## Supplied passage
Then $S = X$! Because otherwise, if $S^c$ was nonempty, then $X = S \cup S^c$ partitions $X$ into two nonempty disjoint open subsets (note that $S^c$ is open since $S$ is closed).

Similar to the “marching” analogy from before, I like to view this form of topological induction as a kind of diffusion process. We have a source of water at $x_0 \in S$, which spreads throughout our space - both via “ordinary induction” using openness, and via “strong induction” using closedness. So long as our space is connected, water eventually covers it all!

This is a generalisation since real induction is a form of topological induction:

The base case of $S$ being nonempty is the same in both cases.
$S$ being open corresponds to $(x - \epsilon, x + \epsilon) \subset S$ for some $\epsilon > 0$ whenever $x \in S$, meaning $[x, x + \epsilon) \subset S$.
$S$ being closed corresponds to $[a, y) \subset S \implies y \in S$.

Looking Ahead

Here’s a list of directions you can go in:

There are ways to frame applications of connectedness as a kind of “induction” proof - that a connected locally path connected space is path-connected, or that a continuous image of a connected space is connected.
Another equivalent formulation of connectedness is “chain connectedness”, which states that if $X$ is connected and $\bigcup_{i \in I} U_i = X$ is an open cover, then any two points $x, y \in X$ are connected by a finite “chain” $x \in U_{i_0}, U_{i_0} \cap U_{i_1} \neq \emptyset, \dots, U_{i_{n - 1} } \cap U_{i_n} \neq \emptyset, y \in U_{i_n}$ of open sets from the cover. This is better suited to using connectedness as a “local to global” translation, where you can deduce something holds everywhere by showing it holds locally and that you can patch sets on which it holds together.

## Source data
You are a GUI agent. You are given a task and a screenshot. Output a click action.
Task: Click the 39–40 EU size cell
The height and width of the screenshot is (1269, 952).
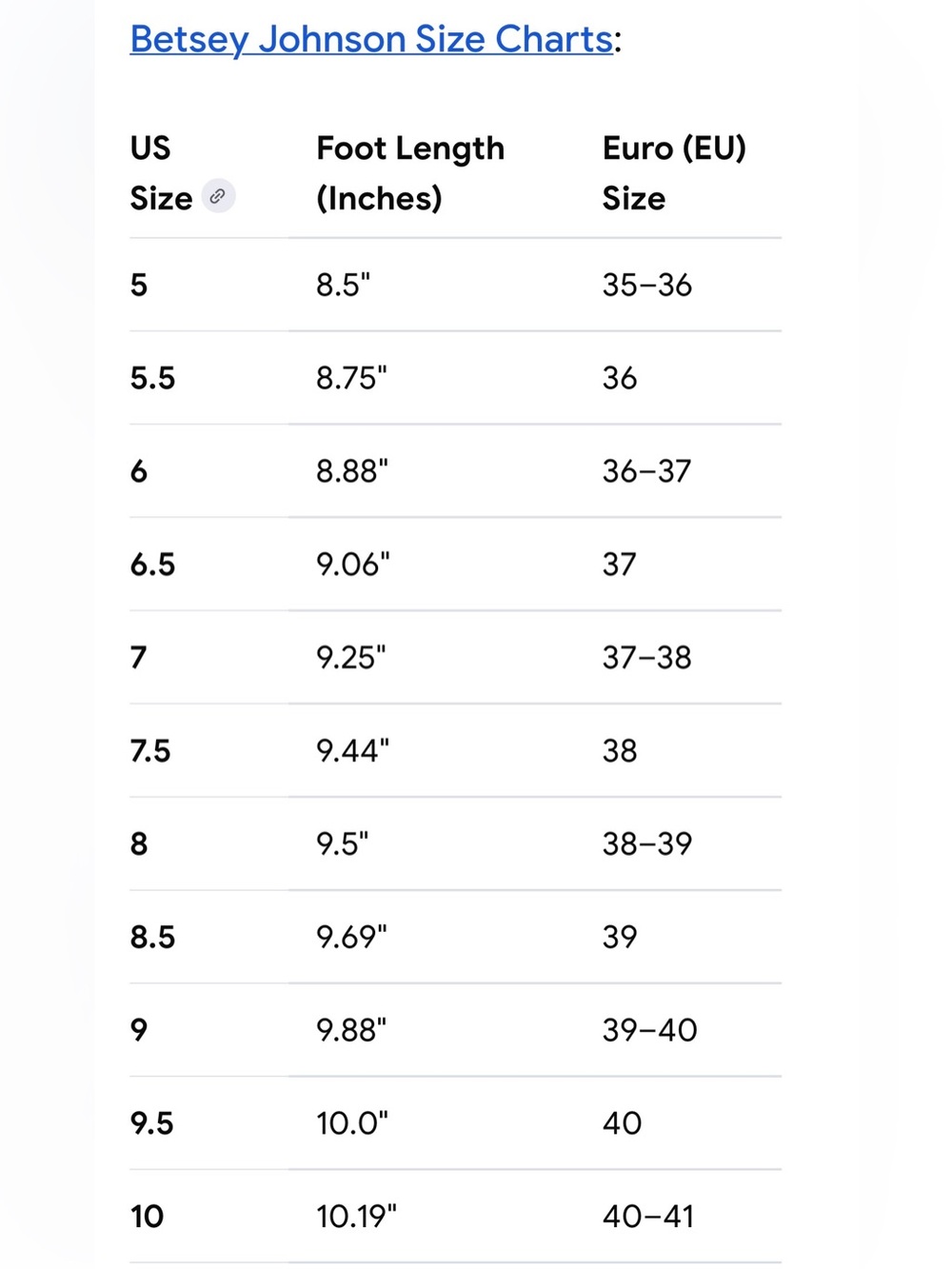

## Tasks for this exercise
- 1) Duplicate the stretch of the passage on topological induction from "Here’s a list" through "it holds together.".
- 2) For each statement below, indicate whether it agrees with the passage on topological induction, answering yes or no and quoting the words of the passage that decide it.
(a) The complement of $S$ is open because $S$ is closed.
(b) The author views topological induction as a kind of diffusion process.
(c) Chain connectedness links any two points by an infinite chain of open sets from the cover.
- 3) According to the passage on topological induction, what condition on the space ensures that the water eventually covers all of it?
The listing was drawn from a source unrelated to the passage on topological induction.

## Responses in order
- 1)
Here’s a list of directions you can go in:

There are ways to frame applications of connectedness as a kind of “induction” proof - that a connected locally path connected space is path-connected, or that a continuous image of a connected space is connected.
Another equivalent formulation of connectedness is “chain connectedness”, which states that if $X$ is connected and $\bigcup_{i \in I} U_i = X$ is an open cover, then any two points $x, y \in X$ are connected by a finite “chain” $x \in U_{i_0}, U_{i_0} \cap U_{i_1} \neq \emptyset, \dots, U_{i_{n - 1} } \cap U_{i_n} \neq \emptyset, y \in U_{i_n}$ of open sets from the cover. This is better suited to using connectedness as a “local to global” translation, where you can deduce something holds everywhere by showing it holds locally and that you can patch sets on which it holds together.

- 2)
(a) Yes: "note that $S^c$ is open since $S$ is closed"
(b) Yes: "I like to view this form of topological induction as a kind of diffusion process"
(c) No: "any two points $x, y \in X$ are connected by a finite “chain”"

- 3) The space must be connected.